SUPPLIED PASSAGE

══════

Mont Kiara, often stylized as MK, is an affluent suburb at the northwest of downtown Kuala Lumpur, Malaysia, in the constituency of Segambut. It consists mainly of high-rise residential condominiums and office complexes which were mostly developed by UEM Sunrise Berhad, a well-known property development arm of UEM Group. It is located in the heart of Klang Valley, halfway between Kepong and downtown Kuala Lumpur. It is adjacent to Sri Hartamas in the south and KL Metropolis in the east, and is heavily populated by expats.

While the name "North Kiara" refers to the area near Bukit Segambut as it is located north of Mont Kiara, the name has been used by developers up till now to link their property developments to the suburb.

== History ==
Mont Kiara was originally a rubber estate. The development of Mont Kiara started in the 90s by the Sunrise Berhad property developer and founder, Datuk Alan Tong Kok Mau; whom he bought 12 parcels of land in the area.

══════

COLLECTED DATA
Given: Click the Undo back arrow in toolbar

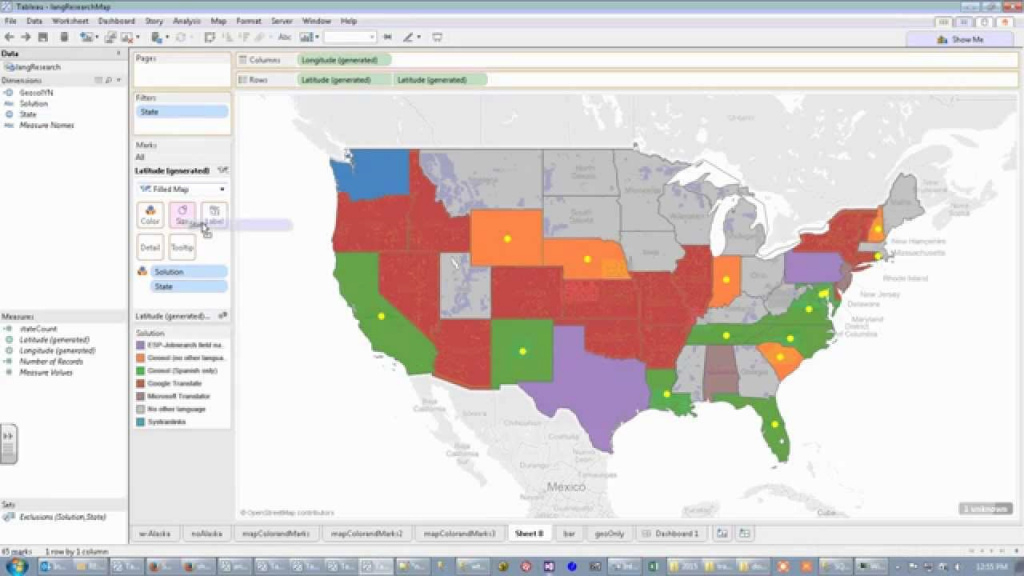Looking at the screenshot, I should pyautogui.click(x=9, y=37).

══════

From the Mont Kiara passage, quote everything from "Mont Kiara, often" up to and including "populated by expats.", word for word.

SOLUTION
Mont Kiara, often stylized as MK, is an affluent suburb at the northwest of downtown Kuala Lumpur, Malaysia, in the constituency of Segambut. It consists mainly of high-rise residential condominiums and office complexes which were mostly developed by UEM Sunrise Berhad, a well-known property development arm of UEM Group. It is located in the heart of Klang Valley, halfway between Kepong and downtown Kuala Lumpur. It is adjacent to Sri Hartamas in the south and KL Metropolis in the east, and is heavily populated by expats.